All good advice, but you could also continue feeding NLS and just use less of it. That has worked for my fronts coming on 8 years now. Initially I fed them daily, but with adult Fronts and NLS this is likely going to be too much. Mine are fed every 2 to 3 days now. I have no shyness problems at all - and I've had kid's B-day parties in the room with the tank. Best of luck!


----------



## Razzo (Oct 17, 2007)

Ron R. said:


> Conditioning is consistency. I believe in consistency.......in lighting, feeding, water changes.........
> 
> It sounds like you have a mature group of fish. Mine are too. *Do you have them on a light schedule?* Russ mentions he has a shop light on and uses his tank lights at night to feed and enjoy his fish. I have 2 36" Marineland Double Bright LED lights and 2 sets of moonlights I got from Digikits. *I have the LEDS on an auto-timer and the moonlights on a separate one*. My mobas are on a routine. When I started out keeping fronts back in '88 I used to keep the lights off most of the time because when I turned them on all heck would break loose. I like seeing and enjoying my fish so I have my mobas on a light schedule.
> ...


Ron, I need to get my lighting on a timer. My lighting is a hodgepodge of various stuff. Lighting just may be my summer project this year.

Russ


----------



## Super Turtleman (May 21, 2007)

Good info here. I think I'll keep mine on NLS for now and reduce the feedings.Just starting to breed so I don't want to make drastic changes.


----------



## fiupntballr_2 (Apr 9, 2013)

I find the Fronts are really good at telling you when they're not hungry and I quickly learned how NLS can really fill them up.

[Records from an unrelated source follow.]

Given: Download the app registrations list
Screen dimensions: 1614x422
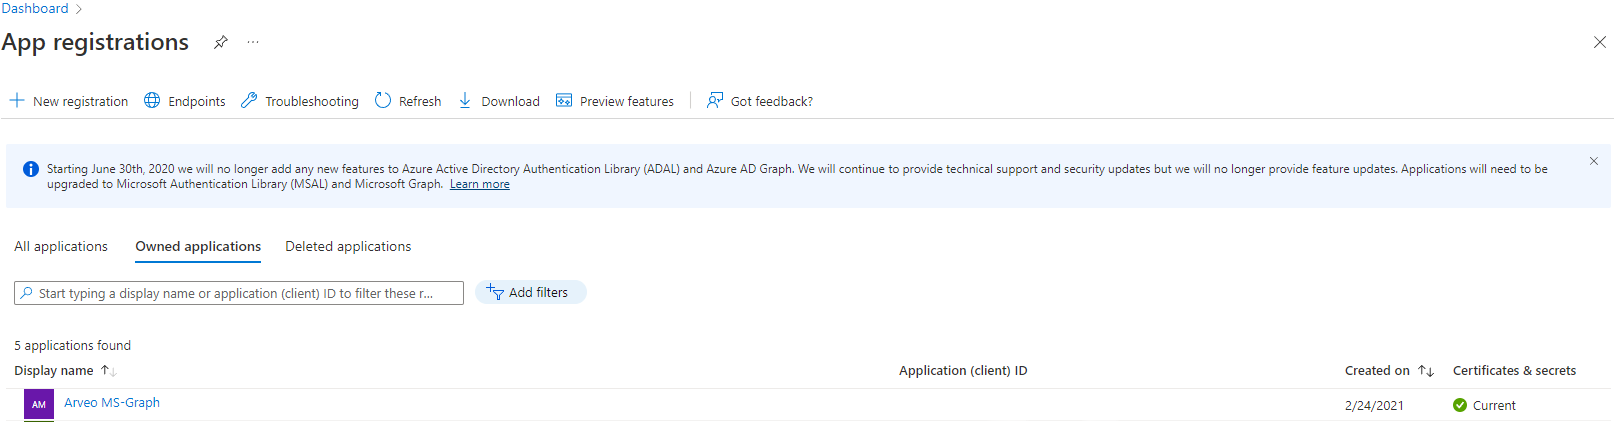Looking at the screenshot, I should click(499, 101).
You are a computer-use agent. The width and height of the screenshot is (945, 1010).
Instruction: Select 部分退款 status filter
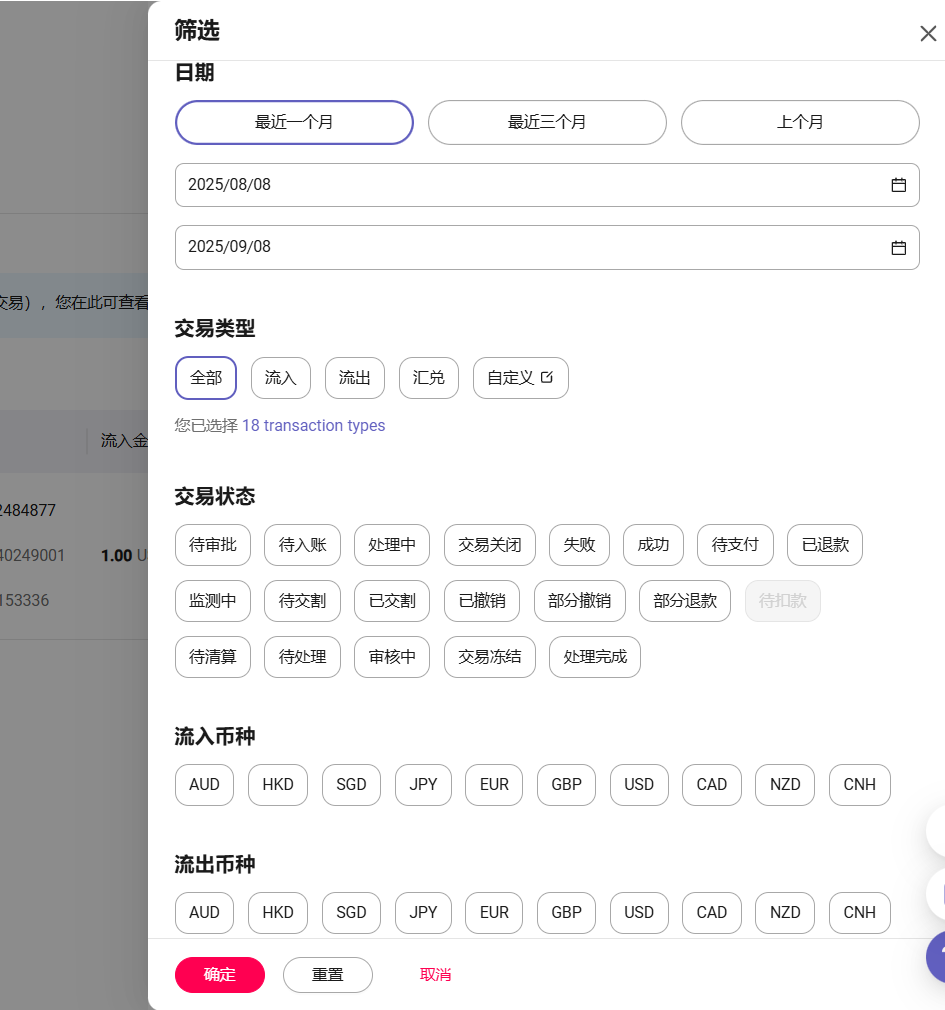[x=685, y=601]
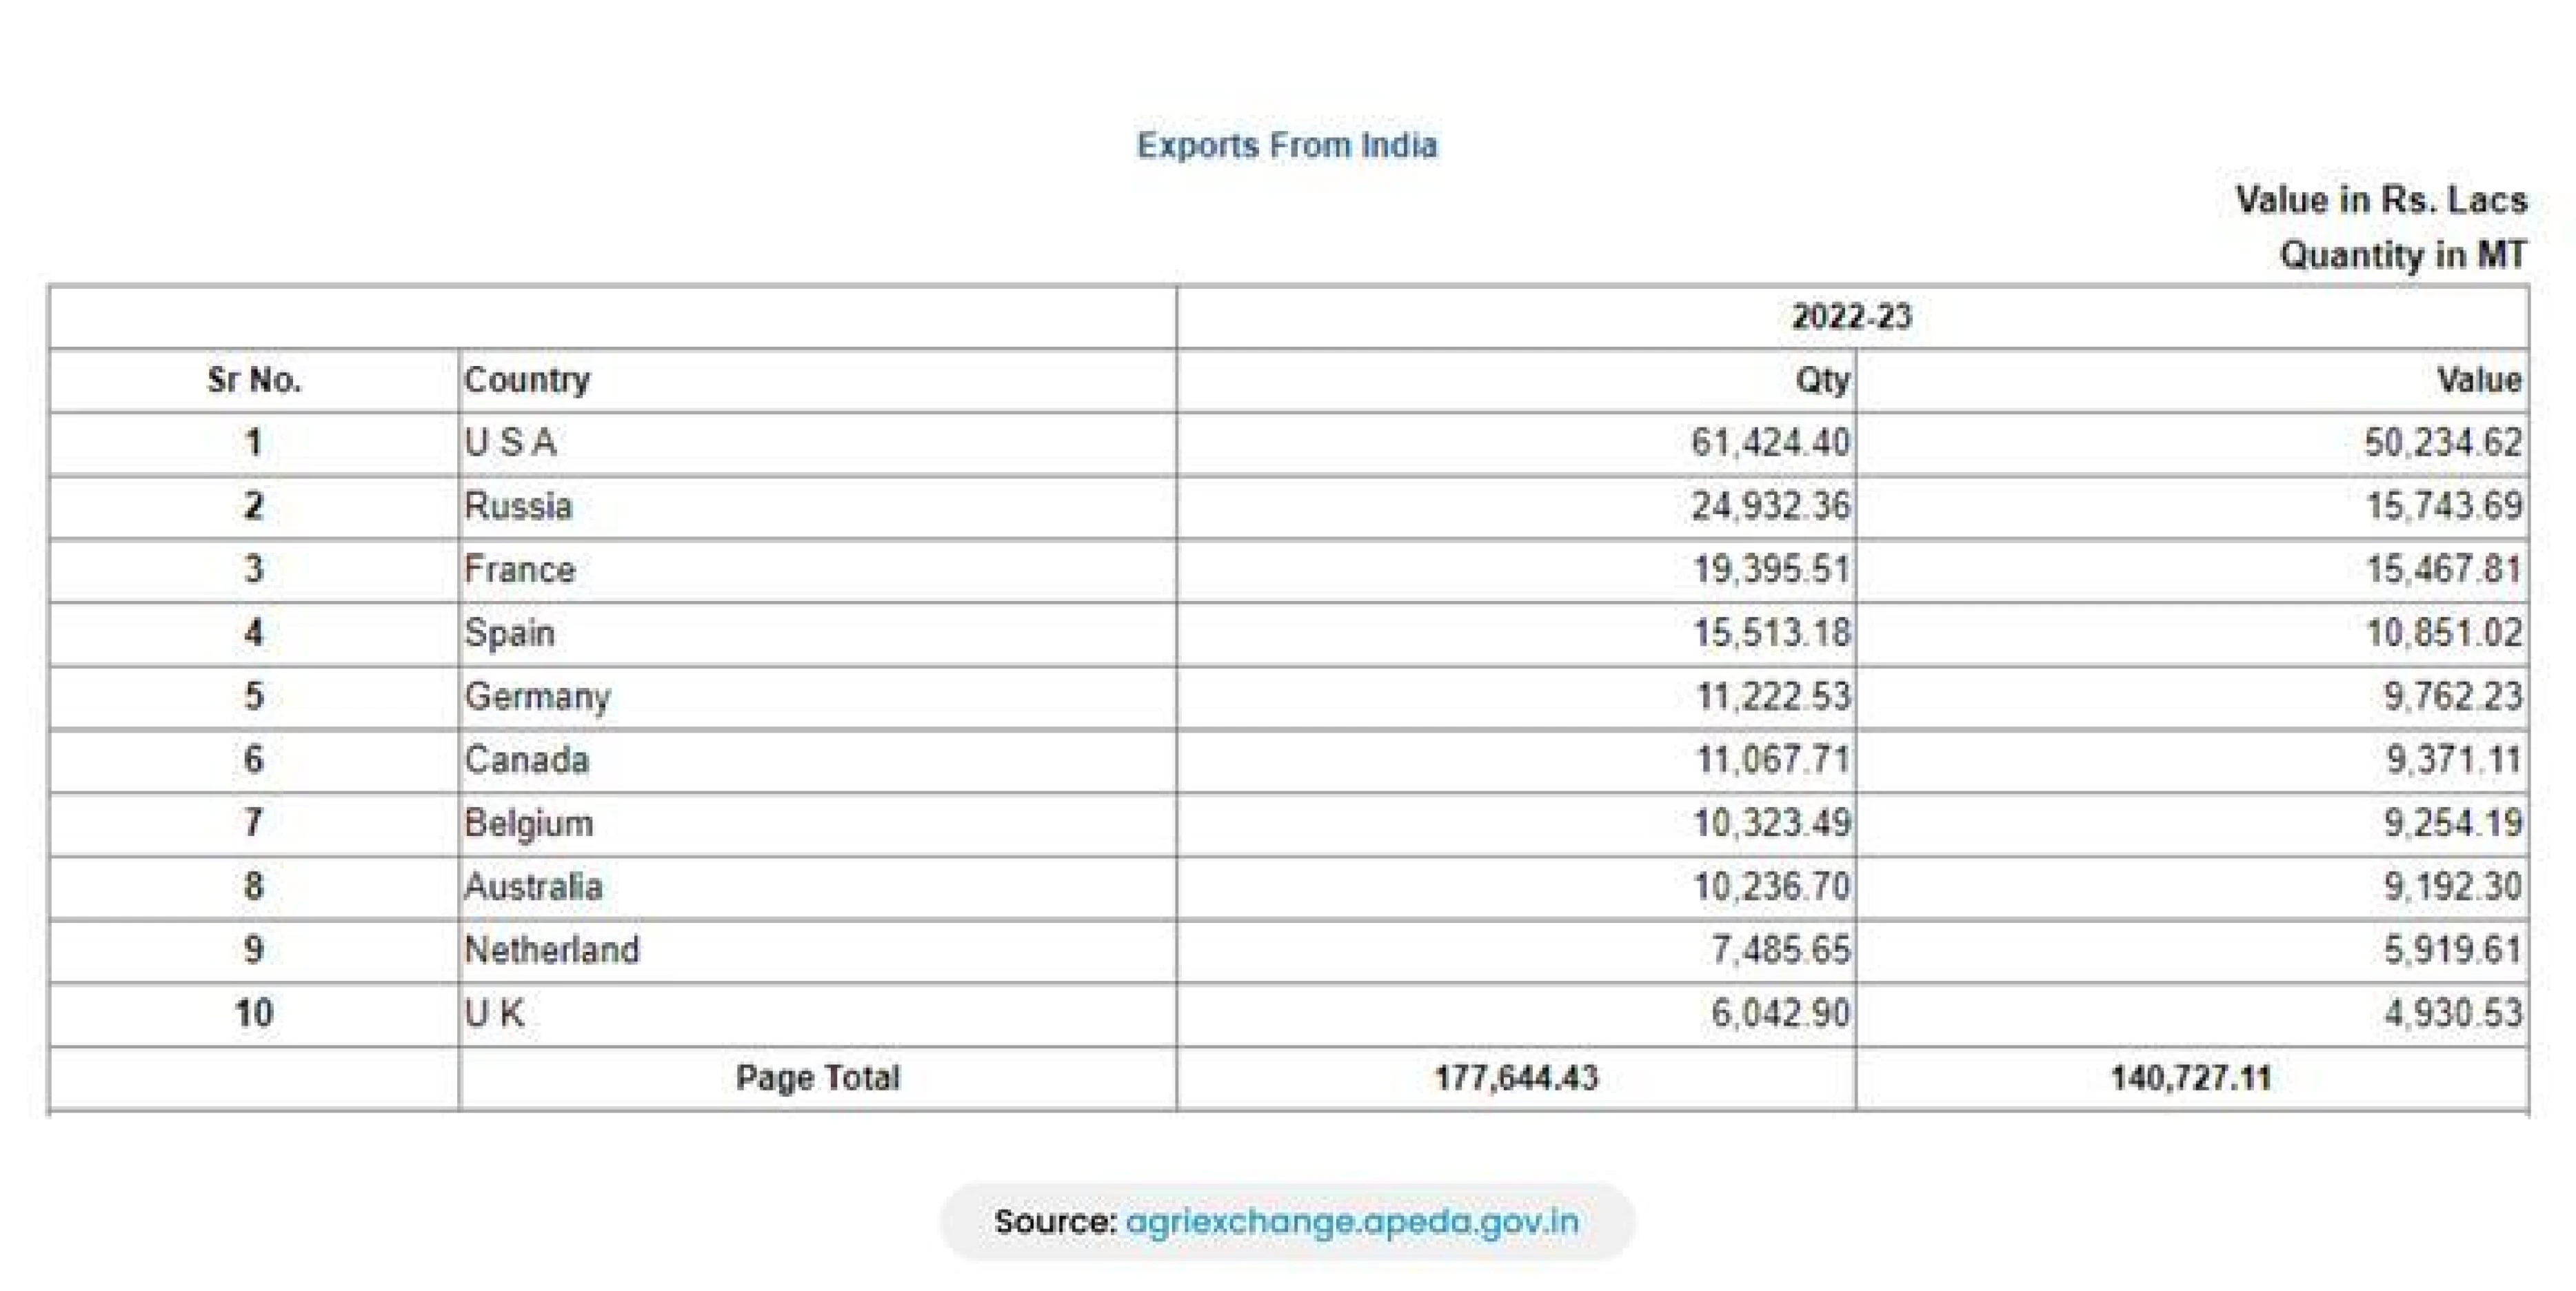The height and width of the screenshot is (1291, 2576).
Task: Open the agriexchange.apeda.gov.in source link
Action: [1352, 1221]
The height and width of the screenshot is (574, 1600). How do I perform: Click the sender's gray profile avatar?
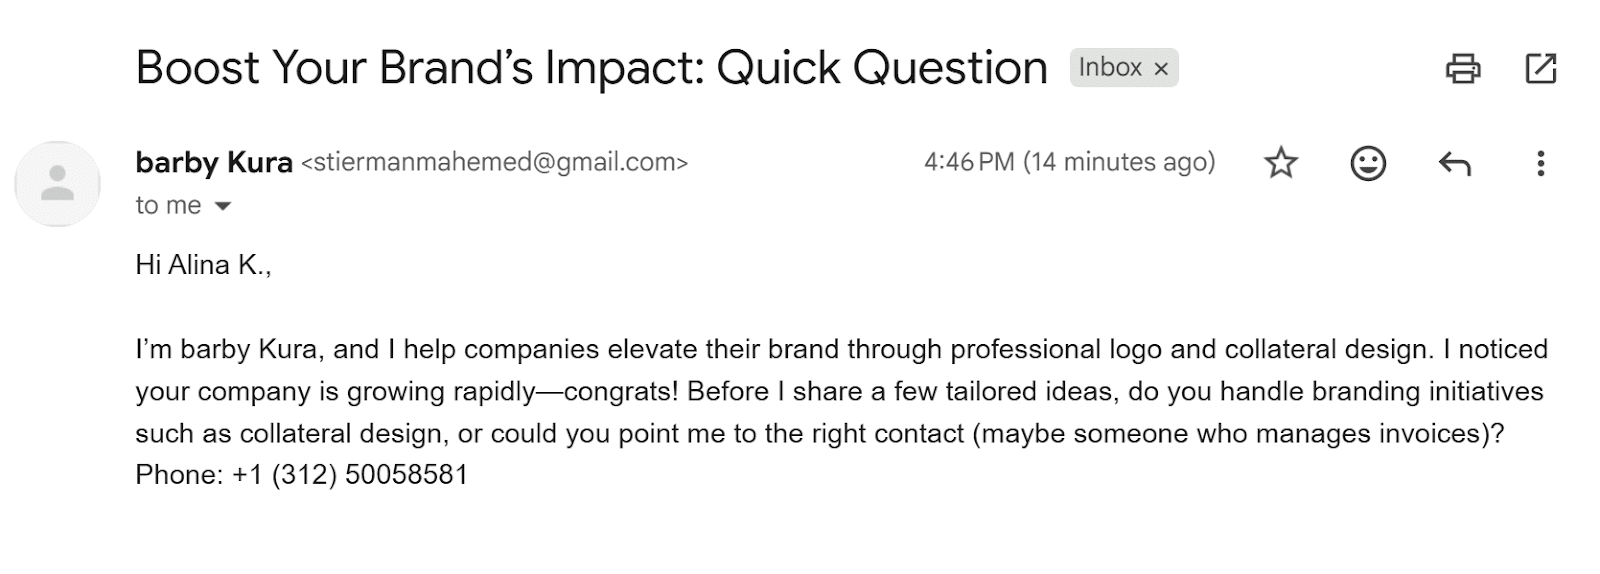57,184
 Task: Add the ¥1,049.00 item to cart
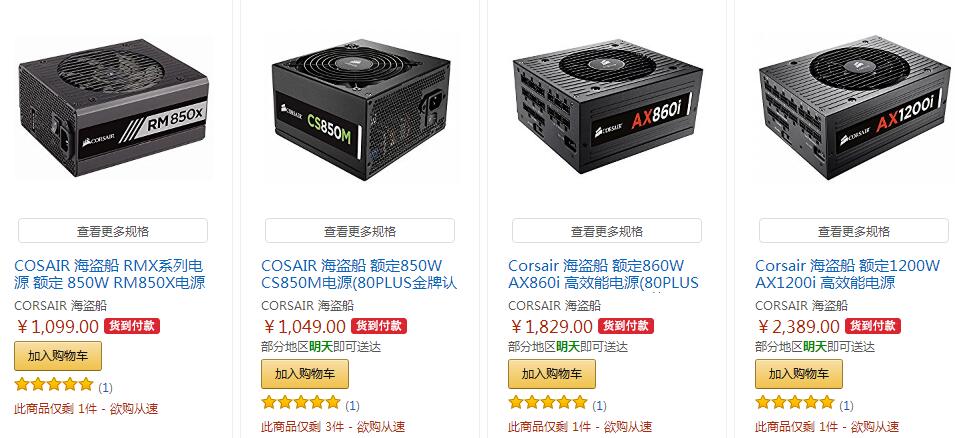click(x=305, y=374)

Here is a video I shot today randomly and you will see near the end how they all freak out and take off over the smallest things.

The male and now the 3rd female of the month. They are comfortable but just get very skittish over small things.





I have started the mysis stuff yesterday. They really really liked it... lets see how the conditioning goes.

You will see at 2:10 on fish get chased and the whole tank went bananas including a couple smashing into glass....


----------



## Razzo (Oct 17, 2007)

Cool capture of the spawning opcorn:


----------